◆ Stated exercise 1 ◆
In the final blog entry of the semester, which field of study does the writer name as their own?

Sunday, May 12, 2013

Blog Entry 12: This is your final blog. In this blog, please reread all blogs you have written and reflect about what you have done and learned in the semester. How did you like the material covered? Was it challenging for you? Did you spend enough time reading the required material? Etc. Blog is due by Thursday, May 9.
I really enjoyed the material that we covered in this class. It really exposed my to literature outside the normal European perspective. I especially enjoyed the guest speakers that breathed life into tales that otherwise would just be words on a page. Especially Dr. Ocheing, he really knows how to tell a story and draw someone into it.  I feel like we also went much more in depth then I ever have with fairytales.
I think this class was challenging without overwhelming. I am not a psychology minded person so the Jung and Freud perspectives we definitely a challenge. Sometime I wasn’t even sure that I understood them at all. But as the class went on it began to make much more sense. The other thing that was challenging was relating the fairytales to my own field of study, sociology. But just like the psychology perspective after a while I figured it out. But other then that it was not too bad, just a lot of reading, which is understandable.

◆ Stated exercise 2 ◆
How many lines of the listing contain the string "beside"? Matching is case-sensitive. Give only the number.

◆ Information supplied ◆

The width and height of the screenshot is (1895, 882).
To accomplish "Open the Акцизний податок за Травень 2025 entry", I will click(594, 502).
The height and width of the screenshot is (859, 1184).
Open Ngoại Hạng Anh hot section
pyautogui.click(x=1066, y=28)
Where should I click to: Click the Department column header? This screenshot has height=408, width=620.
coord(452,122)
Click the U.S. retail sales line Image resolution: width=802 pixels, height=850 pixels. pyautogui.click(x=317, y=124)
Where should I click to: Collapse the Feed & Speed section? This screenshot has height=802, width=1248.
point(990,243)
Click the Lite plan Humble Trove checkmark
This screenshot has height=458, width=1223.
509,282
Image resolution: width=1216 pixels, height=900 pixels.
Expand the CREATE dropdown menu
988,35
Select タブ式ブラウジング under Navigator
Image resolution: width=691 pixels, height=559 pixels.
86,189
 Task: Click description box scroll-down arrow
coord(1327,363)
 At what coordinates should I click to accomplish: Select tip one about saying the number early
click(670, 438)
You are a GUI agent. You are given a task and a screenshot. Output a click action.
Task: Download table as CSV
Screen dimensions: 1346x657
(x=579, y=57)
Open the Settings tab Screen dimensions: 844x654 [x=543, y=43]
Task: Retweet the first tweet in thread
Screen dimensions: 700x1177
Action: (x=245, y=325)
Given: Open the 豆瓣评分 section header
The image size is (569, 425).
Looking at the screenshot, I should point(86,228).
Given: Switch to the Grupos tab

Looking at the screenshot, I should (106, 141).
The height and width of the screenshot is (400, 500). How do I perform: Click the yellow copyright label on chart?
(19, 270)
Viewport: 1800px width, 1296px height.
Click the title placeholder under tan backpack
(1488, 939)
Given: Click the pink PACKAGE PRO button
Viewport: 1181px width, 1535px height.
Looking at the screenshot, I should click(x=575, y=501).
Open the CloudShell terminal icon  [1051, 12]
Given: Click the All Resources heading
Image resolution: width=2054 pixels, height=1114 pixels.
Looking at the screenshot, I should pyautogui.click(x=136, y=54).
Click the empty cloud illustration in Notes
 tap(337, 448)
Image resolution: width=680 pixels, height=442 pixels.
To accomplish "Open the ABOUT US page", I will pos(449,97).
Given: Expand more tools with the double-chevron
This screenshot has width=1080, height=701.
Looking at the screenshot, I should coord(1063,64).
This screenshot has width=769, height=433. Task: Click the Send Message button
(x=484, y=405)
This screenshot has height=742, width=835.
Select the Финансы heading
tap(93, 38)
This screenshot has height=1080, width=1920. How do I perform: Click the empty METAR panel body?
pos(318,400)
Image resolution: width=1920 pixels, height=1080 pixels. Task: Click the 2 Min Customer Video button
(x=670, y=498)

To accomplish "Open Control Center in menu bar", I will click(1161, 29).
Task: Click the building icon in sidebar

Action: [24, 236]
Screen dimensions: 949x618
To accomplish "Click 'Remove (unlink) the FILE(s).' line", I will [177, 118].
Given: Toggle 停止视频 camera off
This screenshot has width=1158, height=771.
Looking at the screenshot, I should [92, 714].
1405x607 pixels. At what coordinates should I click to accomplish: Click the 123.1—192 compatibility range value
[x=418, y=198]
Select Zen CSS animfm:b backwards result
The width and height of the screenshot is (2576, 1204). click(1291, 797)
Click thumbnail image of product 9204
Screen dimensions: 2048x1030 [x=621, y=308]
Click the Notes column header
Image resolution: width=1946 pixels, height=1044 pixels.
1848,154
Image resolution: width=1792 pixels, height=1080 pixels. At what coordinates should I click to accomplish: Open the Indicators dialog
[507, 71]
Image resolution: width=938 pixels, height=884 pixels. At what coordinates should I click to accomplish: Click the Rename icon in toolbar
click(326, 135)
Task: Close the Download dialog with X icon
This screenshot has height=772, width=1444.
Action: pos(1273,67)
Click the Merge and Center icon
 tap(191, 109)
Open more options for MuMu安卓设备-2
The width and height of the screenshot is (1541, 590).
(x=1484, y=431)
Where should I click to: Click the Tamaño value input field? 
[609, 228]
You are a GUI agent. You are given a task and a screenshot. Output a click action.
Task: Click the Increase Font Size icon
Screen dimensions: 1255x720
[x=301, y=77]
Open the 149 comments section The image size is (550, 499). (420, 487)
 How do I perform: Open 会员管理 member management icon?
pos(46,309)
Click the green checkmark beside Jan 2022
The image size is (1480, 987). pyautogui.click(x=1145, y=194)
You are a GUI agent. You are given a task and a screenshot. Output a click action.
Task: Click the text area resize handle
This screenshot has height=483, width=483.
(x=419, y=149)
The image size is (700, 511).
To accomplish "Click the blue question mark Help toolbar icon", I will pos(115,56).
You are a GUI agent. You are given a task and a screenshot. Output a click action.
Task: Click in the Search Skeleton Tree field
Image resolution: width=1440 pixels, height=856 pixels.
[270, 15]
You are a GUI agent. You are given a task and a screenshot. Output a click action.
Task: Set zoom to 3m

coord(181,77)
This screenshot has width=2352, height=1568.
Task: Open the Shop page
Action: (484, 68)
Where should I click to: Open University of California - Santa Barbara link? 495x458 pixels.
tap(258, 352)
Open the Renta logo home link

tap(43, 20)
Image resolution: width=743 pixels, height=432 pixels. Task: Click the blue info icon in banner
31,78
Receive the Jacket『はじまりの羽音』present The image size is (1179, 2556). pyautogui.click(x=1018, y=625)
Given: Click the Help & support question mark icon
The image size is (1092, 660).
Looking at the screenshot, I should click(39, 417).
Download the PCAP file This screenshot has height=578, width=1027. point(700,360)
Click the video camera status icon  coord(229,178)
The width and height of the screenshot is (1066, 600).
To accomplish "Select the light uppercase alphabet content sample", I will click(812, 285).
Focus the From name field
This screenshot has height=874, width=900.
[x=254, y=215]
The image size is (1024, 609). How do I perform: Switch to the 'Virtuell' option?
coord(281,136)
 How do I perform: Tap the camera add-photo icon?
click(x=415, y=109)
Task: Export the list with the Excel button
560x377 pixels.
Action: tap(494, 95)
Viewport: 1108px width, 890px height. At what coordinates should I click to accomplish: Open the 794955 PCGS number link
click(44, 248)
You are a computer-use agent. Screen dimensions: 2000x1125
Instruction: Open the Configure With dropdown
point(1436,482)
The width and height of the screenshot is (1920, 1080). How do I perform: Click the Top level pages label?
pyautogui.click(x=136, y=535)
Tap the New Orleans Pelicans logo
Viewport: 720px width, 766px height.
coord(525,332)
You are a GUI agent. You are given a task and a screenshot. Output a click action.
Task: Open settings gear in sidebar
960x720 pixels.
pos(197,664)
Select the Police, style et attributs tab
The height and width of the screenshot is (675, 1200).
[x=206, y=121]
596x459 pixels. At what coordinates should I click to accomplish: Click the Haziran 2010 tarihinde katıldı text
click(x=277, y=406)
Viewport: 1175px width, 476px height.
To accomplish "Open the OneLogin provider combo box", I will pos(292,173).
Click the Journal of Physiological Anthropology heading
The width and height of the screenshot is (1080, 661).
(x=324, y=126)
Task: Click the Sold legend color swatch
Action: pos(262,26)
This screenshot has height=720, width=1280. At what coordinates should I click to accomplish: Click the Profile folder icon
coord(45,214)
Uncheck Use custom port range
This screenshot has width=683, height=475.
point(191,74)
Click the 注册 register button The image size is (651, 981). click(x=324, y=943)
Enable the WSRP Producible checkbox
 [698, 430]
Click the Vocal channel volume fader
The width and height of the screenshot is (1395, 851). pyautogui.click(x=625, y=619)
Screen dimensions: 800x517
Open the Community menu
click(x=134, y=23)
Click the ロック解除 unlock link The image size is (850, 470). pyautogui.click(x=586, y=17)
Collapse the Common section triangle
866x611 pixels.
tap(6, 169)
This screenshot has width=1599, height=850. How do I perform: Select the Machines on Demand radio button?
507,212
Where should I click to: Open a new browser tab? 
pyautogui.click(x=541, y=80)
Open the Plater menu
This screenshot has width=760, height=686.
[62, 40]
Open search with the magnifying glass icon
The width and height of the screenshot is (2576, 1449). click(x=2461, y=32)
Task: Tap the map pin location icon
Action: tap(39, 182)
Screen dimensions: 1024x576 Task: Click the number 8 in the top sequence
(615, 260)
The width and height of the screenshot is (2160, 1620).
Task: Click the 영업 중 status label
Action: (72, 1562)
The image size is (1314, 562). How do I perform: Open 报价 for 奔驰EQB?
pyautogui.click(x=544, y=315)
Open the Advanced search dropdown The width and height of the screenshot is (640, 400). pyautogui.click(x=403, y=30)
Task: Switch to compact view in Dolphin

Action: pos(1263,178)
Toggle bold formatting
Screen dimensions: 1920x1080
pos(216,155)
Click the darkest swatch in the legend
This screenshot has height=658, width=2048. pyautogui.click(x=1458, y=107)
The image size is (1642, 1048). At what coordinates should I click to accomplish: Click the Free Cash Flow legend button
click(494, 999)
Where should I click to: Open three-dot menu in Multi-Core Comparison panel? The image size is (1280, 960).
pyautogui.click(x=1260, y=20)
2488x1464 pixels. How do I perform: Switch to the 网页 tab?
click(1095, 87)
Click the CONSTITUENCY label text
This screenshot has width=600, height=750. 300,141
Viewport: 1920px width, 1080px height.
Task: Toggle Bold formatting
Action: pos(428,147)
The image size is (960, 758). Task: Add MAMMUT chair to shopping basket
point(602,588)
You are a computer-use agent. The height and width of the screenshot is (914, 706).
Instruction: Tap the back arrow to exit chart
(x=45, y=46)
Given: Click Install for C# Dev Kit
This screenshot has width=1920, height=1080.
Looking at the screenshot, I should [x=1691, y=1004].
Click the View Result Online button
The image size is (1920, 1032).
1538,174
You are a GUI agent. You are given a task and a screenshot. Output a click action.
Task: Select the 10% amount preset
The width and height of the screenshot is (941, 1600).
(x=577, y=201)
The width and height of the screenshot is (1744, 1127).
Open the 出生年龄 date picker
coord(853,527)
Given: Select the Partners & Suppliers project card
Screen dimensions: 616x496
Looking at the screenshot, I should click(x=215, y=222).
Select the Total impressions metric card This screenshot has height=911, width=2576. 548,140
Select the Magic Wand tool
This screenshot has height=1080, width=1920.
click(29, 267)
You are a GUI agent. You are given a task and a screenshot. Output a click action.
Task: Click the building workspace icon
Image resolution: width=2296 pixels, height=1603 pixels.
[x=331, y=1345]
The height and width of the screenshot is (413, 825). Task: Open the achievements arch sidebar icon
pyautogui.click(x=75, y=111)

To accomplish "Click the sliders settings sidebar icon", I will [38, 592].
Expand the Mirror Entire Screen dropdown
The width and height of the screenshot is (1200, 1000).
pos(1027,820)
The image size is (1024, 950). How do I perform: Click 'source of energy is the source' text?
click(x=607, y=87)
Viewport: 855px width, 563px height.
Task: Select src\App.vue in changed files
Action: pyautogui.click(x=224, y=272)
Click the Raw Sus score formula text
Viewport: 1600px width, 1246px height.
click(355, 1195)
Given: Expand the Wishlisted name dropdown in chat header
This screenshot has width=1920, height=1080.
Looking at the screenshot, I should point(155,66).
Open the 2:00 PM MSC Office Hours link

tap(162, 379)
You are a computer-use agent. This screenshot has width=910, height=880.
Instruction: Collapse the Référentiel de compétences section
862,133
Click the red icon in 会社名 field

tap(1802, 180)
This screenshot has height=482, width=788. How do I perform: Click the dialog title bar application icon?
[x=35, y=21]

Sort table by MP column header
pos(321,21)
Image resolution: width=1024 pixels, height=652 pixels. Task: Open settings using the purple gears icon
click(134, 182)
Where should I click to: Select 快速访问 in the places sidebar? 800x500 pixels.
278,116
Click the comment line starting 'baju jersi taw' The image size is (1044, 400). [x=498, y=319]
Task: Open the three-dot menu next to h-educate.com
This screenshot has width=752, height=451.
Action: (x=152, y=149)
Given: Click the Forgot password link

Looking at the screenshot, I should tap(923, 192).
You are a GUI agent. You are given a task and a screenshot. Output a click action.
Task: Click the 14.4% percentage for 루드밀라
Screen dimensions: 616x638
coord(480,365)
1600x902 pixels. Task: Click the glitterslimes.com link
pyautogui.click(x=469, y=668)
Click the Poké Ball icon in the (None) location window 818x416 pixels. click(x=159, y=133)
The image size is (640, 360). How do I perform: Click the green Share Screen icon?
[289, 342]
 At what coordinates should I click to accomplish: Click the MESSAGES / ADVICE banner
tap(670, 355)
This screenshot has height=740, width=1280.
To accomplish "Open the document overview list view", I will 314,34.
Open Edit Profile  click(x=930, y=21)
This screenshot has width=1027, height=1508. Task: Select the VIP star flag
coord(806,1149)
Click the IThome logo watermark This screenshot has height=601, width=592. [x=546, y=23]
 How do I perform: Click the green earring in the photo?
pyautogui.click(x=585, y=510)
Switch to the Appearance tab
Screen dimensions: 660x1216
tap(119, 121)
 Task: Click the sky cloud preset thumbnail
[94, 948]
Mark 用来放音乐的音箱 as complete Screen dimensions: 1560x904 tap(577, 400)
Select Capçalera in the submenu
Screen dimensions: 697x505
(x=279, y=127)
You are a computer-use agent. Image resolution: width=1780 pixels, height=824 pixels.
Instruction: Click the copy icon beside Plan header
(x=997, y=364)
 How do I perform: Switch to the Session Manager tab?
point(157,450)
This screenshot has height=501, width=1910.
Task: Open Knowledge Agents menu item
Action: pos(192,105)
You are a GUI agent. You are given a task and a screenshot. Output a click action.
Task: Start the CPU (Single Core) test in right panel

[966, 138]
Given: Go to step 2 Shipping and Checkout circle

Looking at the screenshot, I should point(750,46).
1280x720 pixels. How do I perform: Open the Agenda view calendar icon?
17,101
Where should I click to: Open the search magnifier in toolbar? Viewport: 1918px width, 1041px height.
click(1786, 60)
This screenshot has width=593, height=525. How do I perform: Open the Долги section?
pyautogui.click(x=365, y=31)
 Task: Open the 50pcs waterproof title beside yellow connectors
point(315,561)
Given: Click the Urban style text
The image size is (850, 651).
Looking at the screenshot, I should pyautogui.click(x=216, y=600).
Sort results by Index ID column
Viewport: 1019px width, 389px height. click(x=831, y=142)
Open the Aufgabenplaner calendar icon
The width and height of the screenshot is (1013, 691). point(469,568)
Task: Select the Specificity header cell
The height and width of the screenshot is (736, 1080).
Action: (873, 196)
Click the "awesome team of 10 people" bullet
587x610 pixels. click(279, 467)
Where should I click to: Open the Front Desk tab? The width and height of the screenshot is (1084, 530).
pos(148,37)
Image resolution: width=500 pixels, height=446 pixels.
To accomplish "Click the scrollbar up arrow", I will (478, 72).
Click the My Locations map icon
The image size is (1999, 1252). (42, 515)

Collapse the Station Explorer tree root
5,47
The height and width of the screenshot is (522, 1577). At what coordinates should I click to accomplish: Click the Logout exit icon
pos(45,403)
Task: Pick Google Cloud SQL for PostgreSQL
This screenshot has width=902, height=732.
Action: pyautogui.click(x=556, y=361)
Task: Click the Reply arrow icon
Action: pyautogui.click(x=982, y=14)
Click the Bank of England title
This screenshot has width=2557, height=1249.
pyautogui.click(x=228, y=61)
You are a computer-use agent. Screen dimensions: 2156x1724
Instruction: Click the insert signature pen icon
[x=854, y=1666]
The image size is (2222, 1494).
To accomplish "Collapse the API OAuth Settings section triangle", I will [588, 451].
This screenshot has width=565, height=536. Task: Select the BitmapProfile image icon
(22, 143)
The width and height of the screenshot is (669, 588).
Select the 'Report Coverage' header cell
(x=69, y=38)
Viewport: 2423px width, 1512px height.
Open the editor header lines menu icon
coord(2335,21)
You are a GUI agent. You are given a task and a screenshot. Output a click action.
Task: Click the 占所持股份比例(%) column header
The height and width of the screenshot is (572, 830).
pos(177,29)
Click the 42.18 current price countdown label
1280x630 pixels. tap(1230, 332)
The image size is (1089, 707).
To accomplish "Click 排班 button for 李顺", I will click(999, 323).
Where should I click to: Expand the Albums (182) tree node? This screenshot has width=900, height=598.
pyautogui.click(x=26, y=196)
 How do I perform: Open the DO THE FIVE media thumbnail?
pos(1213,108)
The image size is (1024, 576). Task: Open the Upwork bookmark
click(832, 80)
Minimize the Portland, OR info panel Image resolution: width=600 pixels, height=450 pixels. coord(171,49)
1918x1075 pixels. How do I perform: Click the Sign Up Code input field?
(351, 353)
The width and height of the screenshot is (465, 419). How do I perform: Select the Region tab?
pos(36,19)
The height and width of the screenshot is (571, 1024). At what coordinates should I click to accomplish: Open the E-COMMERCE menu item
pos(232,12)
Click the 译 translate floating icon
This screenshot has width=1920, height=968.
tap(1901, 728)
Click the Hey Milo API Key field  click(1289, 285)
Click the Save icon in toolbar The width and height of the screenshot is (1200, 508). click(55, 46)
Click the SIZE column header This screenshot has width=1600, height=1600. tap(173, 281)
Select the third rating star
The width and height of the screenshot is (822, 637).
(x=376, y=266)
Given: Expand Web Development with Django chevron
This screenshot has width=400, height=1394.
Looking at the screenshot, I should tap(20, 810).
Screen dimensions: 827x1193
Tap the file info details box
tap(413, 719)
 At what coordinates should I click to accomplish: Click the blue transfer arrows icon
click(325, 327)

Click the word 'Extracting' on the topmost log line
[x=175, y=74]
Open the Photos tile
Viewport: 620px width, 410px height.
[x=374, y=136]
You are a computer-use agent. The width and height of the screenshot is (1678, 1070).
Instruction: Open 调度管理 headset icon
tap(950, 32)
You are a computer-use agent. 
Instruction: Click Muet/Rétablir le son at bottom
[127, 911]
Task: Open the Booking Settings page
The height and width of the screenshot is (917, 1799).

◆ Correct response 1 ◆
Sociology.

◆ Correct response 2 ◆
3